The Elliott, Heaton, Peninsular Company produced button fasteners. David Heaton was a jeweler and engraver in Providence, Rhode Island. He established the jewelry store David Heaton & Company in 1857 and the Union Eyelet Company in 1866. David was also a director of the Atlas Bank. After developing a brass staple to fasten buttons to shoes, the
Heaton Button Company was formed in 1873 and the Heaton Button Fastener Company in 1875. The company sold machines to use the staples. Hand fasteners could be purchased by consumers in shoe stores.
Sterling Elliott was a carriage-maker who developed a machine to stitch dashes, a pamphlet stitcher, and the Elliott Belt Lace Cutter. His interest turned to bicycles when they first became popular. Sterling was president of the League of American Wheelmen and published Elliott’s Magazine and the L.A.W. Bulletin. He also produced the Hickory Bicycle in 1885. Applying his wooden wheels to sulkys proved most successful.
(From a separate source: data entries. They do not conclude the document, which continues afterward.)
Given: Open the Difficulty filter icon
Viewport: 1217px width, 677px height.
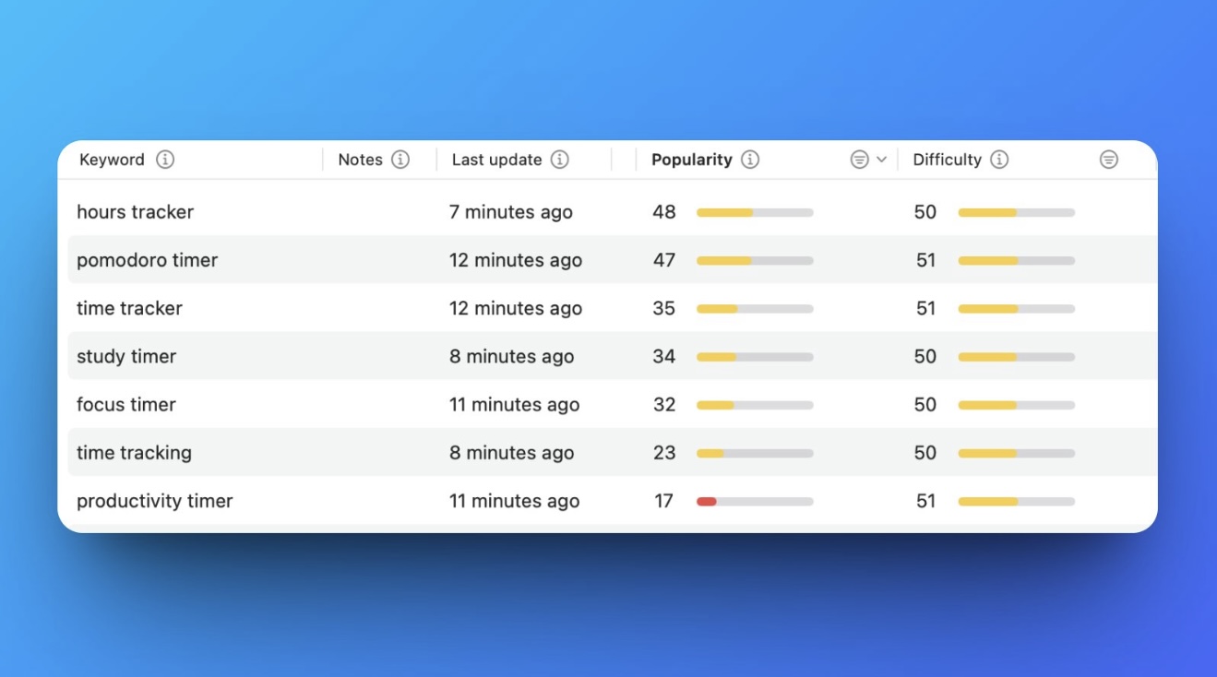Looking at the screenshot, I should pos(1109,160).

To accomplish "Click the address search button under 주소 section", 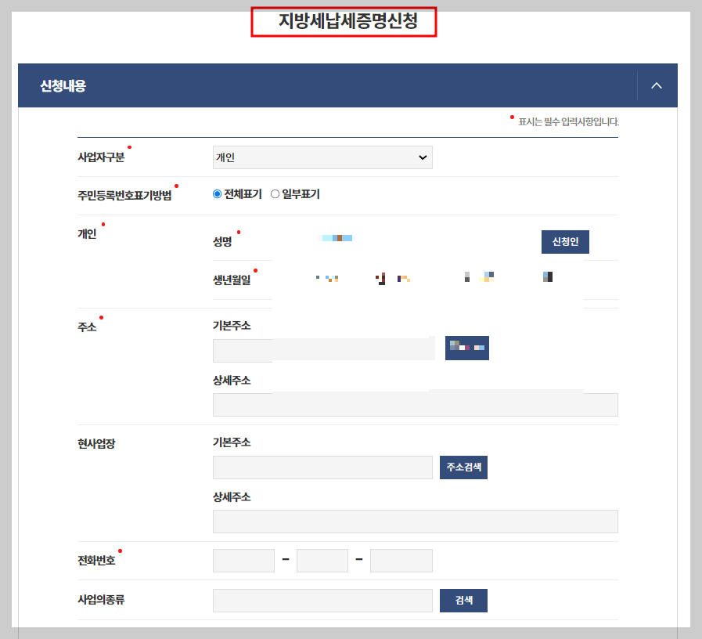I will tap(466, 348).
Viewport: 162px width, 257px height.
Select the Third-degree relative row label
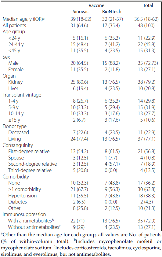point(30,171)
The Peninsular Novelty Company also manufactured and sold machine that stapled buttons to shoes. The name became the Heaton Peninsular Button Fastener Company in 1889 and the Heaton Peninsular Company in 1897. The machines were manufactured by the Parker Manufacturing Company of Boston. Frank Whitcher was developing an empire in shoe manufacturing. Frank purchased Parker 1909 and then acquired all the assets of Heaton, Peninsular, and Elliott. Expansion to Grand Rapids, Michigan was in 1915.